Infinite scalability can be... bad?

Right now, I don't run any ads on my website, nor do I have any paid services. I pay for everything out of pocket. So, let's say something were to happen and all of a sudden my website gets famous. I get millions of people coming in every day. So cool! But, now my costs are skyrocketing. I could all of a sudden be paying upwards of $10 a day (wow, that's still incredibly cheap). But the issue is, I wouldn't want that. I don't want to have to pay $300 a month to run my website if it makes me no money back. Basically, had my website been run on a non-scaling web server, I would still only be paying $20 a month and it would just be slower, which in some cases would be better than paying $300 a month for a faster site. It all depends.

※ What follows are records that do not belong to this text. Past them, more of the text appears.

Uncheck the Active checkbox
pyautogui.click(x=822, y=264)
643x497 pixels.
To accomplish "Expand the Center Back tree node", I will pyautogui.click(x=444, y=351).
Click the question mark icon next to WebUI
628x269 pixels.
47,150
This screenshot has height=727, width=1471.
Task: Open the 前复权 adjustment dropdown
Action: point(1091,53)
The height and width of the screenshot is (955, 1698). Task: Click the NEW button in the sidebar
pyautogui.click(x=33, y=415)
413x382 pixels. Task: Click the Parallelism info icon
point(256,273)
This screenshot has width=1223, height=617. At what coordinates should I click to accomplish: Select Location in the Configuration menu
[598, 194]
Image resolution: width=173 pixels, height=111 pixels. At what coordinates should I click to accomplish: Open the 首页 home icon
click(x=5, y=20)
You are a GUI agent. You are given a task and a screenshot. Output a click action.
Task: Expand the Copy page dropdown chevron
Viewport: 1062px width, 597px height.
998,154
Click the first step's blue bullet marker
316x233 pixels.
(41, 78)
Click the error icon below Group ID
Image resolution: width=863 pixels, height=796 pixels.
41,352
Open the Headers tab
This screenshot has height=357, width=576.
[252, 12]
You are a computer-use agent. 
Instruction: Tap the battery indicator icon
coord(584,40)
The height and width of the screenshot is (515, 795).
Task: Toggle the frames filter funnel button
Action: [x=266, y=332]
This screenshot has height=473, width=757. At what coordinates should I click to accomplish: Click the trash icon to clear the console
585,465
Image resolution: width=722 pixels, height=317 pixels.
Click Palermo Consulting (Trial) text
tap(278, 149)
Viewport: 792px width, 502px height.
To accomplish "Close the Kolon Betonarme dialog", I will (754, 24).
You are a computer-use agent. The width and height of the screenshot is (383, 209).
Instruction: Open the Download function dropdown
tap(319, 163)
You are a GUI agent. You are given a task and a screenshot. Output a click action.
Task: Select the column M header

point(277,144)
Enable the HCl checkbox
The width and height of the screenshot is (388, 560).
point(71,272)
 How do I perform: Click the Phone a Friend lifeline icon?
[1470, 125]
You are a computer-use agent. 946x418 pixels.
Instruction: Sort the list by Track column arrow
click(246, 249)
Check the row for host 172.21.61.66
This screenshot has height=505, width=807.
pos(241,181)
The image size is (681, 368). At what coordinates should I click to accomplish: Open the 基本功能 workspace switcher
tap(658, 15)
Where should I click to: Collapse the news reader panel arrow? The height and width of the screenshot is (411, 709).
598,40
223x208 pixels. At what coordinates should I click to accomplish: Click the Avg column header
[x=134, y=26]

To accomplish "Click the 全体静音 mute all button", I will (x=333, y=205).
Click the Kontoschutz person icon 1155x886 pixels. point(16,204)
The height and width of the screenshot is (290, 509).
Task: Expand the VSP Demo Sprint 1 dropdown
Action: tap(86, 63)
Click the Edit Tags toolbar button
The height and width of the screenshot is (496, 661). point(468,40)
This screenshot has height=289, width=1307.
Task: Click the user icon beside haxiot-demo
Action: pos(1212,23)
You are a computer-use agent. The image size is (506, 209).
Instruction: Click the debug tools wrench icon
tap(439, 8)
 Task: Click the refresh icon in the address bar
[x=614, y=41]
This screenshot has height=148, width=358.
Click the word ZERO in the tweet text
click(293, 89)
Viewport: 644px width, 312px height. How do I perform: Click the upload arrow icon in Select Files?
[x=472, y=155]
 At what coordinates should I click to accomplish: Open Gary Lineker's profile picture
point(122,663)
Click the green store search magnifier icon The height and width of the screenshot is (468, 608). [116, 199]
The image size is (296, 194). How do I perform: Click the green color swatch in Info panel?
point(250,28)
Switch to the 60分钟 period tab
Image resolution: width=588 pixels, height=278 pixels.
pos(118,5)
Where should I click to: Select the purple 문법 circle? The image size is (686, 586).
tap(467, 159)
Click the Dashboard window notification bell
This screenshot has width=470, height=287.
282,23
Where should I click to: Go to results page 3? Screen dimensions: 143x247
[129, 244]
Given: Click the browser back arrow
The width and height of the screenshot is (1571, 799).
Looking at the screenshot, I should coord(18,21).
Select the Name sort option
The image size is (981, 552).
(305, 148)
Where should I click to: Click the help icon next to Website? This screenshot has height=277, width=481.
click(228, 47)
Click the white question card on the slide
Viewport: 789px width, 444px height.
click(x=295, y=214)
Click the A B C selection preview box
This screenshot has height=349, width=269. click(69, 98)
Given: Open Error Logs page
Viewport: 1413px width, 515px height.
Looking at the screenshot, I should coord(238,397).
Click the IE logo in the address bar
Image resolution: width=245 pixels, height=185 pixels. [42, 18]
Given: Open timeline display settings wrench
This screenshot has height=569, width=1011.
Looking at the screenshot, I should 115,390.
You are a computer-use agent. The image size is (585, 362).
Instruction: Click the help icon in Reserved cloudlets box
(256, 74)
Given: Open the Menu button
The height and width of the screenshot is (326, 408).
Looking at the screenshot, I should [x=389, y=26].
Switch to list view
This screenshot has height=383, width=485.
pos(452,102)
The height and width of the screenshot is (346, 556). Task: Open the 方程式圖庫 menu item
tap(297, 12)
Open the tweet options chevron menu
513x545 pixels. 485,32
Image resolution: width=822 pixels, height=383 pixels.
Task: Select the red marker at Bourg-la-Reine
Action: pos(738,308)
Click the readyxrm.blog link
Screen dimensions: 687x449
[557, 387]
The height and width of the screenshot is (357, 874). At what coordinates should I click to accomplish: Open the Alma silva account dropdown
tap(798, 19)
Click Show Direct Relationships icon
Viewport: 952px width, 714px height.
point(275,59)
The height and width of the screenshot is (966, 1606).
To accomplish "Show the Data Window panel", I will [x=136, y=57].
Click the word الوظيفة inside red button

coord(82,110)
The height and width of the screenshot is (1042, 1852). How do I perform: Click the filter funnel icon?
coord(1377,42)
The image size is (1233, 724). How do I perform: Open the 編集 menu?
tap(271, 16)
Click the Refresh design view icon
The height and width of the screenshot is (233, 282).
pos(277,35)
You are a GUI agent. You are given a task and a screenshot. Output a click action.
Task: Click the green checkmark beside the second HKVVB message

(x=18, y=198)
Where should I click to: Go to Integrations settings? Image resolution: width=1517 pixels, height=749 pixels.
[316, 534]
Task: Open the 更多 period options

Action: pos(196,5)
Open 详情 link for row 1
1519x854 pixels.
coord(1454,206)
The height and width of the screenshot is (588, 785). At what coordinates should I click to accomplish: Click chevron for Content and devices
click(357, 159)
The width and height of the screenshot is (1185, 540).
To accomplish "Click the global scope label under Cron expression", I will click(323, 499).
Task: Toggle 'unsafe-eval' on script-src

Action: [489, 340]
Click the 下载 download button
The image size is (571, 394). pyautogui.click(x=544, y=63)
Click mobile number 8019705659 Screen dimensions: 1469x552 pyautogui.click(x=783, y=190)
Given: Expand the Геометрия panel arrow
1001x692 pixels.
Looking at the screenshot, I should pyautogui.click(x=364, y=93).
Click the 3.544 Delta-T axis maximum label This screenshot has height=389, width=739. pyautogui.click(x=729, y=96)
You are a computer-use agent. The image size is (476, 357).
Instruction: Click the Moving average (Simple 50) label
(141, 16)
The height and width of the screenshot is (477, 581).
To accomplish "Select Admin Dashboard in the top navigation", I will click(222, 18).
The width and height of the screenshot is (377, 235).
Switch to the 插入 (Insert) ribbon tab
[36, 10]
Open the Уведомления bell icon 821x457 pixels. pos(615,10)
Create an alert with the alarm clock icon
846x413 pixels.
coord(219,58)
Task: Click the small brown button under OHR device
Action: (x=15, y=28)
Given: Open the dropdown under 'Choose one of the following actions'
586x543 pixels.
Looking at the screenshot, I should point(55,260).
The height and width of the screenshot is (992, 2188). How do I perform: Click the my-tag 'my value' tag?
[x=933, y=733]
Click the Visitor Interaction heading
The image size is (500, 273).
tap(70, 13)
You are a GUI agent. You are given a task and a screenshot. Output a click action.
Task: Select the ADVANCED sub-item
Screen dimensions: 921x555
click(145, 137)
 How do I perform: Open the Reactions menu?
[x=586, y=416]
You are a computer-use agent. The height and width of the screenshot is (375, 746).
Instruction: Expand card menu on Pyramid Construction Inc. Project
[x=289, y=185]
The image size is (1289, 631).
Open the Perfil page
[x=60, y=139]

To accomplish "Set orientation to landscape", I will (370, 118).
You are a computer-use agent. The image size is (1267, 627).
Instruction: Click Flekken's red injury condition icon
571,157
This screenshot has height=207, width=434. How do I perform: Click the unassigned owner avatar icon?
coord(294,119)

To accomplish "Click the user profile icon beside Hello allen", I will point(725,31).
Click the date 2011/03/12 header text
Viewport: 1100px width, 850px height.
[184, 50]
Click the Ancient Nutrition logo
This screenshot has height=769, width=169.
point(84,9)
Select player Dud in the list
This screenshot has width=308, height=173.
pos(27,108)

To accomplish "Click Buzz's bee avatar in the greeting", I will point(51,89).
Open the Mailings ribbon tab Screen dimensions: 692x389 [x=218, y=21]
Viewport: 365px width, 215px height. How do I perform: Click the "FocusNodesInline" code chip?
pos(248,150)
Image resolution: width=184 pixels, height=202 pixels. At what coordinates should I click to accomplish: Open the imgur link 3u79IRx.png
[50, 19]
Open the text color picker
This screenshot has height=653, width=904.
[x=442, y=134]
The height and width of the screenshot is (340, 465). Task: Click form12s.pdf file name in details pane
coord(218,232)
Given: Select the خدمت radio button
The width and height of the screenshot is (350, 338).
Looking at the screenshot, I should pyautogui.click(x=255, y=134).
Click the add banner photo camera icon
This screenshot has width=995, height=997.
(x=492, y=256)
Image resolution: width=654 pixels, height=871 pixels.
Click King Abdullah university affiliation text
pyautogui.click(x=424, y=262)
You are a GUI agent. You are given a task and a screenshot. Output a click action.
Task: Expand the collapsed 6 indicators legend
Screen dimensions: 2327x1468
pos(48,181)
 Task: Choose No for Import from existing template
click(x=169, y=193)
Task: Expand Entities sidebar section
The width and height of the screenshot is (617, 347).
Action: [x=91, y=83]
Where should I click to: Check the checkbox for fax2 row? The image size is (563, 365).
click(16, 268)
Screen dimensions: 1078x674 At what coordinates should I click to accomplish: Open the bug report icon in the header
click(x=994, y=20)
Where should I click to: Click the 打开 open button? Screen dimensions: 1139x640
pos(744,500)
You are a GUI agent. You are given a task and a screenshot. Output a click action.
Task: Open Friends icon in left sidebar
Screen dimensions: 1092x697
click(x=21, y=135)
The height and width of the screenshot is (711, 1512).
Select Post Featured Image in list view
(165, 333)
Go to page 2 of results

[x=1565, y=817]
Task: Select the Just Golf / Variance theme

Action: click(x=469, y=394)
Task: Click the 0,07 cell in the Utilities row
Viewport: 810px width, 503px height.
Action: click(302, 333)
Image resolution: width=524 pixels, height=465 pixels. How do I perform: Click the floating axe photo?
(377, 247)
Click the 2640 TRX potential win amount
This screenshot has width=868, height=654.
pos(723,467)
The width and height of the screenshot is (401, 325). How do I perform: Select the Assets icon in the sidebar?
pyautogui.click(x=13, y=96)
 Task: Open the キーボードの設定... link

And of course I should mention that in AWS, you can configure your infinite scaling. You can throttle your services so they aren't used too much, but doing that in a way can take away from the beauty of infinite scaling. Right now I'm kind of just hoping this doesn't happen. I'll look into more throttling later, but right now I don't have it configured.

I'm limited in some ways

Having Amazon handle all of the infrastructure behind my website is really nice, but in some odd case where I want to do something wacky or fun with the infrastructure, I no longer have that option. I don't know if I'll ever want to do something like that, but it's important to keep in mind.

Conclusion

In conclusion, Weastie.com is now entirely run by a series of AWS Cloud operations. The website is significantly cheaper to run (~$0.70 a month vs. $14 a month) at the same speed (faster in some cases). I performed a variety of optimizations to make it so fast, including building my own custom framework. My website will scale infinitely and likely have 0% downtime.